Book Review: Nighteyes by Garfield Reeves-Stevens


Garfield Reeves-Stevens is a writer that not enough people know of. He and his wife Judith have teamed up in the past many times on novels and TV shows like Star Trek Enterprise and the SyFy original movie Fire Serpent. Alone, Garfield has also written many novels, including plenty set in the Star Trek Expended Universe. Many of his works are genre-benders with a sci-fi touch.


When I came across Nighteyes in a used bookstore, it wasn't only the cover that led me to buying it. The inside flap compared it to the works of Whitley Strieber. For those who don't know, that means Nighteyes has something to do with the alien abduction phenomenon. This is a topic I find endlessly fascinating. 

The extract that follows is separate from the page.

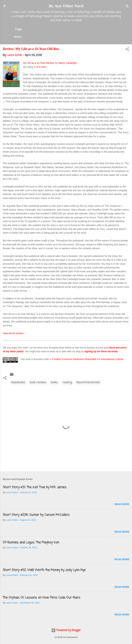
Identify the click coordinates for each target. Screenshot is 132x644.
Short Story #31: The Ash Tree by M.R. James (34, 488)
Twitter (92, 37)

Nighteyes came out in 1989, not long after Whitley Strieber published Communion. One would think that the success of Communion might have led to more interest in the subject of alien abduction and therefor help sales on a novel like Nighteyes. Now, I don't know how well Nighteyes sold, but I do know that it is no longer in print. I recommend that anyone interested in purchasing the novel go straight to a used book dealer.

With Nighteyes, Garfield Reeves-Stevens does something similar to what Strieber is doing with his new Alien Hunter series: mixing the crime genre with classic alien abduction tropes. If it wasn't for the UFO on the books cover, the reader would likely be quite shocked when a good chunk into the story they realize what is behind the plot. I'm not giving anything away, because like I said, the cover makes this element very clear. Which I feel is a shame because a good portion of the novel's first half feels like a crime thriller and then BAM- the creepy bug-eyed Grays appear.

As an alien abduction novel, Nighteyes is unique in other aspects too. As I already stated, I don't want to spoil the plot because I'd being doing everyone a huge disservice. But there is another reason fans of this genre should seek out Nighteyes immediately. The aliens are not the typical sci-fi aliens. These Grays have a very complex history and aren't intensely focused on destroying humans. The climax of this novel is mind-blowing and not at all what you would expect.

Garfield Reeves-Stevens wrote an incredibly smart and thought-provoking piece of fiction. There are a lot of people who would avoid a book like this because they'd look at the cover and read the flap and feel they were holding a book full of sci-fi and alien cliches. I pity those people. They have no clue what they've missed. Nighteyes is not what you would expect it to be. 

So go search every used book store, thrift shop, and online seller for a copy of Nighteyes by Garfield Reeves-Stevens. Any fan of smart, original horror and science-fiction will devour Nighteyes like it's candy.